Then, last year, our younger daughter had married and moved away from home. I was happy for her, but inside there was a dark forboding that my borrowed time was now finished.

The last shreds of daylight disappeared and darkness enveloped the countryside. Only the lights in the little church beyond cast a reflection on the old tombstones that stood askew above the graves. I'm not afraid to die. I thought, for beyond the grave lives God. But, I slid my hand under my arm again and pressed the large knot in the armpit. Is this the way it's going to happen?" I wondered.

Margaret's cheery voice interrupted my gloomy thoughts and I walked into the kitchen to join her at supper.

That night, after my bath, I stretched out on top of the sheets with my hands behind my head. The light breeze coming through the bedroom window felt refreshing.

Margaret had dressed for bed and was reaching for the switch on the lamp when I heard her exclaim. "What's this, Kenneth?" I could sense the alarm in her voice and opened my eyes to see her staring at the big lump under my right arm, which was clearly visible.

I glanced down at the protrusion. "Oh, that's been coming for some time now. I just never mentioned it." "Why, it's the size of a goose egg. I think you ought to have Dr. Pye take a look at it." she said. "But I know you. You will work until you drop dead out there in the barley and then I'll be left all alone." There it was again; the thought of death. I quickly put it out of my mind and turned over on the bed, pulling the pillow under my head. "Well, let me finish with some of the chores and then I'll let him have a look at it. Probably it is just a swelling of some kind." But inside I had a gnawing feeling it was more than that-far more.

Summer on a farm is not an idle time. We had twenty milk cows that demanded milking twice a day. With the exception of the pasture land, all the rest was under cultivation. which meant constant tending. The promise of a big harvest just weeks away was satisfying, but I was tiring easily and constantly plagued with sickening thoughts of the future.

A month later, Margaret finally talked me into going to see Dr. Mackercher. He suggested that it might be a cyst and told me to wait another month and come back. But now it was August and we were beginning the harvest. As the weeks wore on, though, I noticed an extreme swelling in my right ankle. It became so bad I couldn't pull on my boots.

Evelyn, our younger daughter, was home from Ottawa for a weekend and between the two women, they finally wrangled my consent to make an appointment with Dr. Pye, one of the two doctors serving the little village of Cobden, nine miles away, whom Dr. Mackercher had suggested. I was scheduled to go in the following Tuesday. By this time, the swelling in my ankle had moved up my leg to my knee and the only way I could walk was stiff-legged.

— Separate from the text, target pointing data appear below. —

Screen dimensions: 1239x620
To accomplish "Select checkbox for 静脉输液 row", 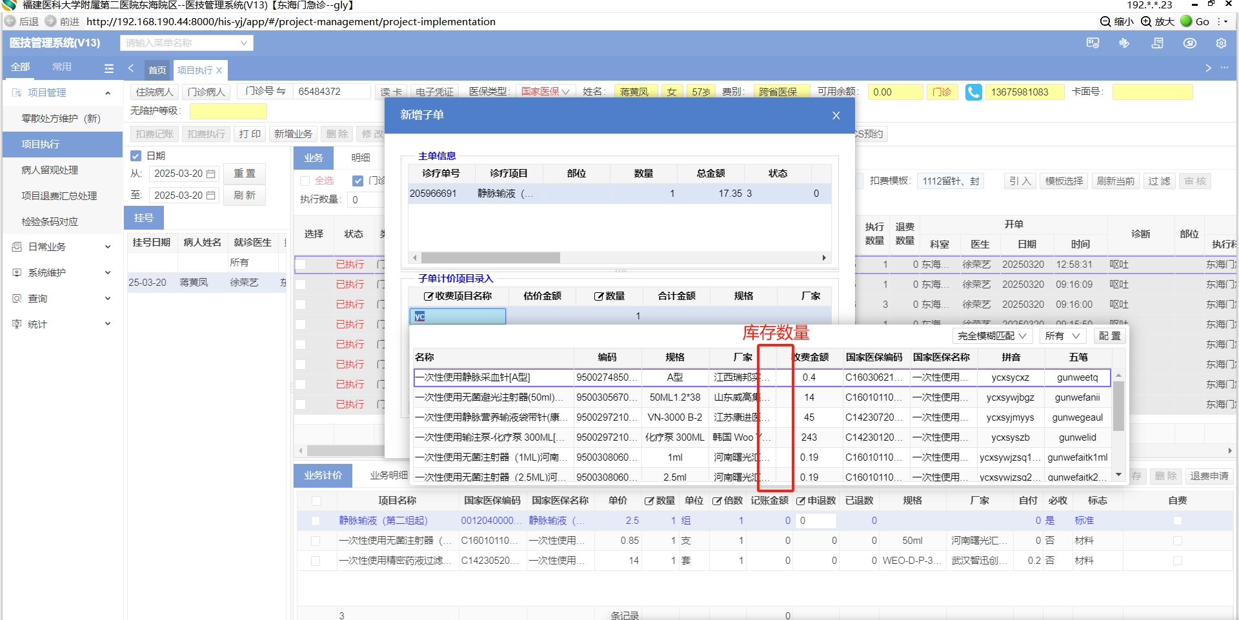I will click(316, 521).

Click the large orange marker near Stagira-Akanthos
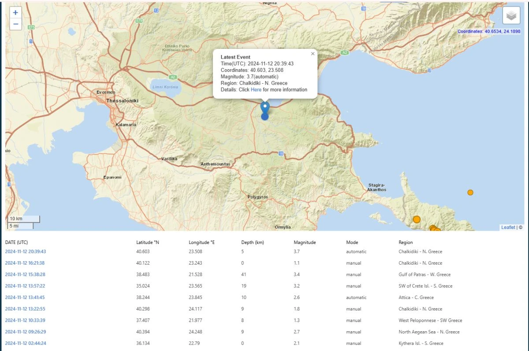[x=417, y=219]
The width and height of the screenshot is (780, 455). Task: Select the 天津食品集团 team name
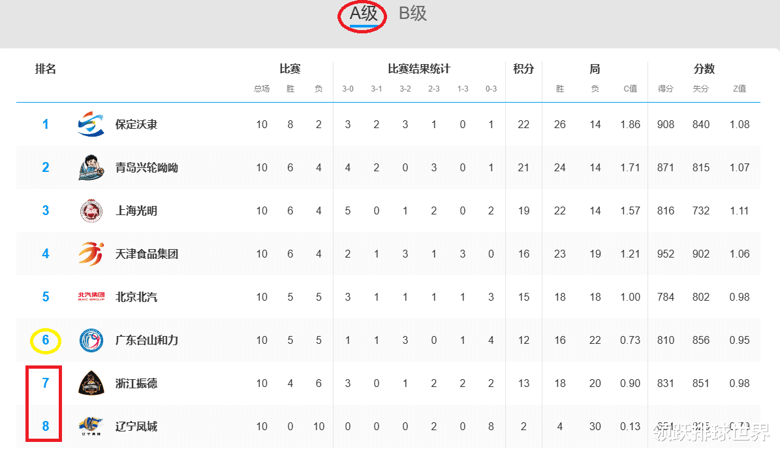click(x=147, y=254)
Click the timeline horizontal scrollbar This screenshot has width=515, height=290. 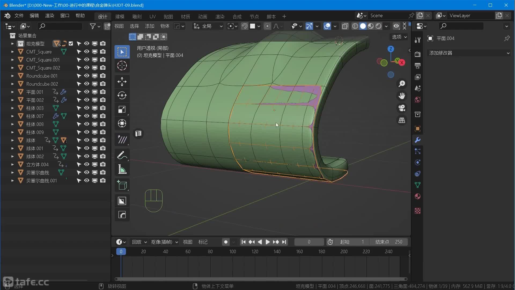pos(261,279)
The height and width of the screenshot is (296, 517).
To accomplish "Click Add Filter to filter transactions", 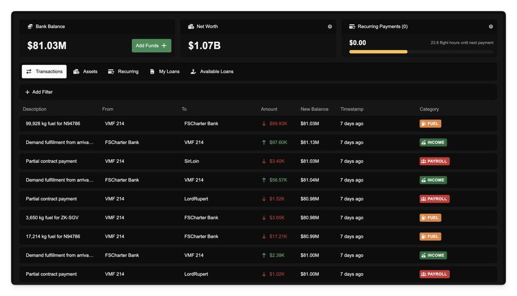I will (39, 92).

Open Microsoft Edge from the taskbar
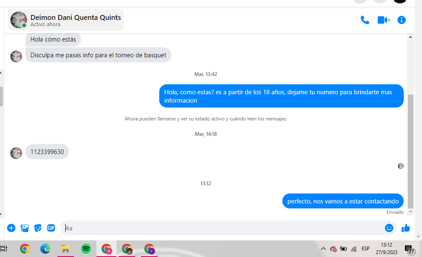[45, 249]
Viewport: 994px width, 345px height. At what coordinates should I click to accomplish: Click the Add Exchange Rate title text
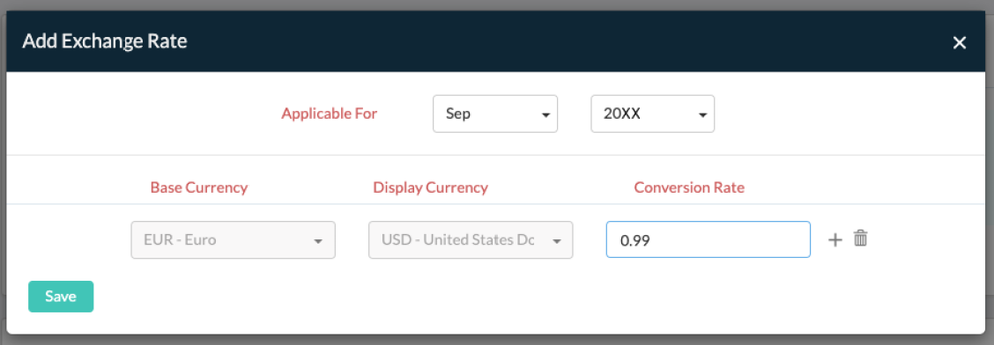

Dr. Pye examined me and picked up the phone. "I am going to put you in the hospital and have that lump taken out," he said. "We can't tell much about this until we have a laboratory report."

The next day, Margaret drove me to Pembroke, fifteen miles the other side of Cobden along the Ottawa River toward North Bay. Thursday morning, they took out the lump and sent it to the lab for a pathological report.

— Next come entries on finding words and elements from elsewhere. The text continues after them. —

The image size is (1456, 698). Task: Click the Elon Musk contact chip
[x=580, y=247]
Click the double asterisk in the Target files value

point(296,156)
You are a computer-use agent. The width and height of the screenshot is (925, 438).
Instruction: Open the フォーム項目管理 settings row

They let me go home the following day and Dr. Pye said it would be about a week before they got the pathologist's report. He asked Margaret to call him the next Saturday at the hospital.

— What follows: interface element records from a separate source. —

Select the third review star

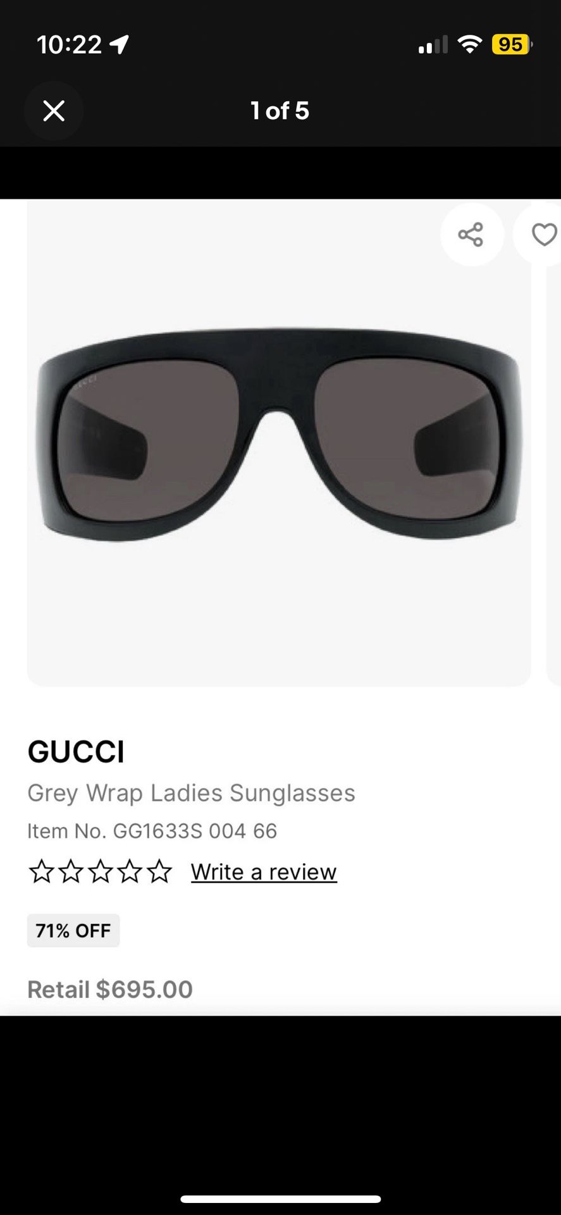[x=100, y=871]
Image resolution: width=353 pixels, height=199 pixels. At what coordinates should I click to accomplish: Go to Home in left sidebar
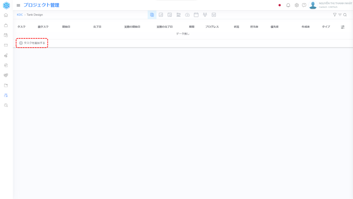[x=6, y=15]
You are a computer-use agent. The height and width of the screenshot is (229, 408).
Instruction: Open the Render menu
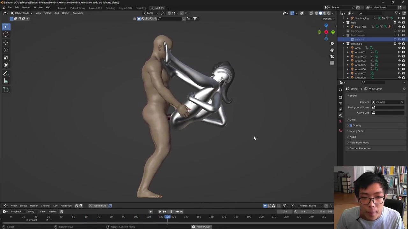pos(26,8)
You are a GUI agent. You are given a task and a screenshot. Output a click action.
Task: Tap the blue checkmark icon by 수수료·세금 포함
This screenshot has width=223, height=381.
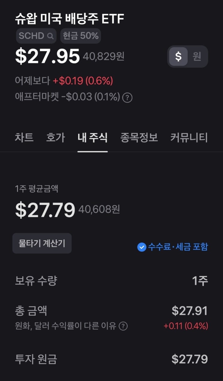tap(141, 247)
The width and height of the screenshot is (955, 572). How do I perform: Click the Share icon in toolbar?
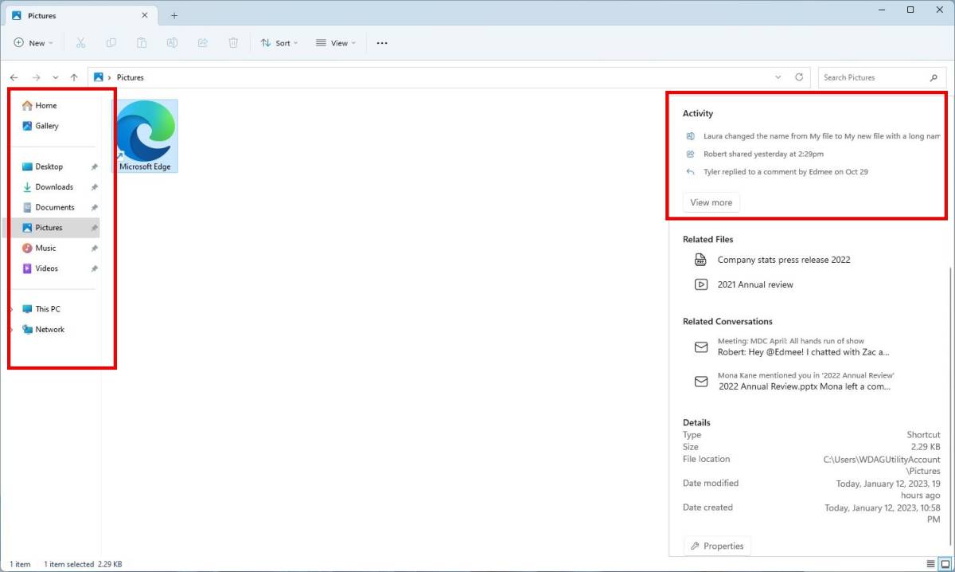tap(202, 43)
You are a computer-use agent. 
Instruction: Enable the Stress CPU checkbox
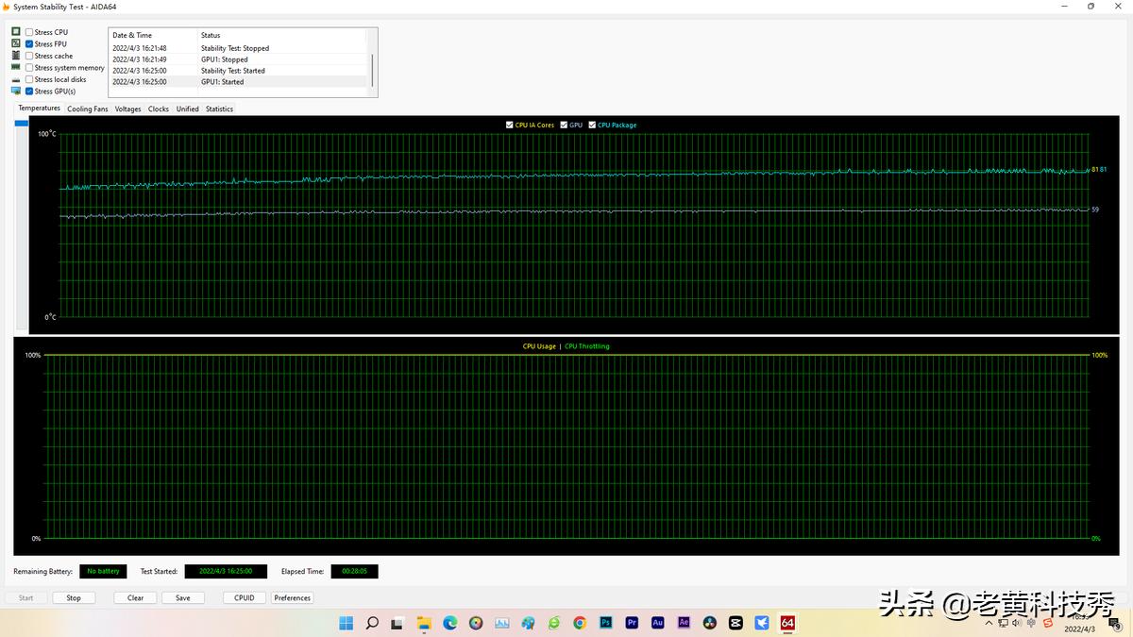[29, 32]
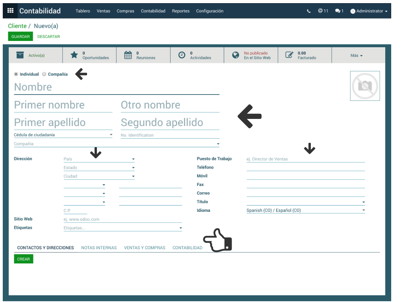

I planned to do some light work around the farm the following week, but the swelling in my leg had moved up into the groin and lower abdomen. I began to bloat until I looked like a cow that had eaten too much alfalfa. The pressure in my stomach was almost unbearable and my leg hurt so much I couldn't stand on it. I spent most of the week lying on the sofa worrying about the harvesting which was being done by a hired man.

Margaret called Dr. Pye the next Saturday. He was evasive and said he would rather talk to us in person. An appointment was made for us to come to his office Tuesday afternoon, Monday being Labor Day. Neither Margaret nor I discussed it over the weekend, but I had a sinking feeling in the pit of my stomach that things must be pretty bad or he would have discussed it over the phone.

Monday night, while we were sitting at the table, the phone rang. Margaret got up from the table and answered it. It was Dr. Pye. "Tell Kenneth he's to be in Ottawa tomorrow at 1 P.M. to enter the hospital," he said. "But," Margaret objected, "we're supposed to be at your office tomorrow." "No," the doctor said, "I want you at the hospital in Ottawa instead. I'm at my office right now and I'd like to talk to you as soon as possible."

Margaret hung up and turned to me. "Why don't you finish your supper first, " she said as she related the parts of the conversation I had not heard. But I had lost all my desire to eat.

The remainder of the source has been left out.